The skewness of the normal distribution is 0. The skewness of this particular log-normal distribution is 6.2 (and the poor-performing “max” statistic is the same as taking the min on a distribution with skewness -6.2). The skewness of the first binomial distribution (N=3, p=.1) is 1.54; the skewness of the second (N=1000, p=.1) is 0.08.
I don’t have any formal argument for it, but on these examples at least, the larger the skew (more right-skewed), the better the minimum does.
Conclusion
So which is “better”, taking the minimum or average? For any particular underlying distribution we can empirically say that one is better or the other, but there are different reasonable distributions for which different statistics end up being better. So for better or worse, the choice of which one is better comes down to what we think the underlying distribution will be like. It seems like it might come down to the amount of skew we expect.
Personally, I understand benchmark results to be fairly right-skewed: you will frequently see benchmark results that are much slower than normal (several standard deviations out), but you will never see any that are much faster than normal. When I see those happen, if I am taking a running average I will get annoyed since I feel like the results are then “messed up” (something that these numbers now give some formality to). So personally I use the minimum when I benchmark. But the Central Limit Theorem is strong: if the underlying behavior repeats many times, it will drive the distribution towards a normal one at which point the average becomes better. I think the next step would be to run some actual benchmark numbers a few hundred/thousand times and analyze the resulting distribution.

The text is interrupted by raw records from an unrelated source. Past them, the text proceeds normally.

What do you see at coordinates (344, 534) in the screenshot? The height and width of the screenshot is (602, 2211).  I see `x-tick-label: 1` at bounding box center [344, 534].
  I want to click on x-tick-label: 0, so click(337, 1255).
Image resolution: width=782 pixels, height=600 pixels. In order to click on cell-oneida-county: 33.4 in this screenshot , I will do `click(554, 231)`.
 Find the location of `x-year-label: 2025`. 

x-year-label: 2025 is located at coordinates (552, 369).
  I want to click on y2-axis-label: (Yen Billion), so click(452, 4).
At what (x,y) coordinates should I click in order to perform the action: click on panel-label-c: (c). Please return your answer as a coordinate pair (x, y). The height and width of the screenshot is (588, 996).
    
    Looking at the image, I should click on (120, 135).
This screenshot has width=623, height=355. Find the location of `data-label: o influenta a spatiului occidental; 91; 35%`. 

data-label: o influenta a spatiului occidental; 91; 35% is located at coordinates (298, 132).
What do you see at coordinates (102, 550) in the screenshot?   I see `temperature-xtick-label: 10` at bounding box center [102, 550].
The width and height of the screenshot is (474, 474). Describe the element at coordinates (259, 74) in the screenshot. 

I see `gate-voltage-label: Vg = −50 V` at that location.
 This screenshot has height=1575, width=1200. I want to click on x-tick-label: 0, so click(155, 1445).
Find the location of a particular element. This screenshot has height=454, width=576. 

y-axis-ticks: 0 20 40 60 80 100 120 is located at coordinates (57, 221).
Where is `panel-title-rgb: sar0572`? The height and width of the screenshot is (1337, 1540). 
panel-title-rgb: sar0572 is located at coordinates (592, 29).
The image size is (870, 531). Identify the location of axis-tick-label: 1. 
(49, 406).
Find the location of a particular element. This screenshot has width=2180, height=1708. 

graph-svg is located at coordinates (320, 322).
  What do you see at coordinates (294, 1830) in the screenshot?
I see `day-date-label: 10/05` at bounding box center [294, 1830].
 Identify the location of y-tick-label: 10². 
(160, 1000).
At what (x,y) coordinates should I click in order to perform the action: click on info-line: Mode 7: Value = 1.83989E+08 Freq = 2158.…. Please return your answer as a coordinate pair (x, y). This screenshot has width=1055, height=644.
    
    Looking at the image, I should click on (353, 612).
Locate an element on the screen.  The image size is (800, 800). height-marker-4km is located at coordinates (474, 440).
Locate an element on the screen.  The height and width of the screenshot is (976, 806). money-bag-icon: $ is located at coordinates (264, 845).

While this investigation was a bit less conclusive than I hoped, at least now we can move on from abstract arguments about why one metric appeals to us or not: there are cases when either one is definitively better.
Addendum
One thing I didn’t really write about is that this analysis all assumes that, when comparing two benchmark runs, the mean shifts but the distribution does not. If we are changing the distribution as well, the question becomes more complicated — the minimum statistic will reward changes that make performance more variable.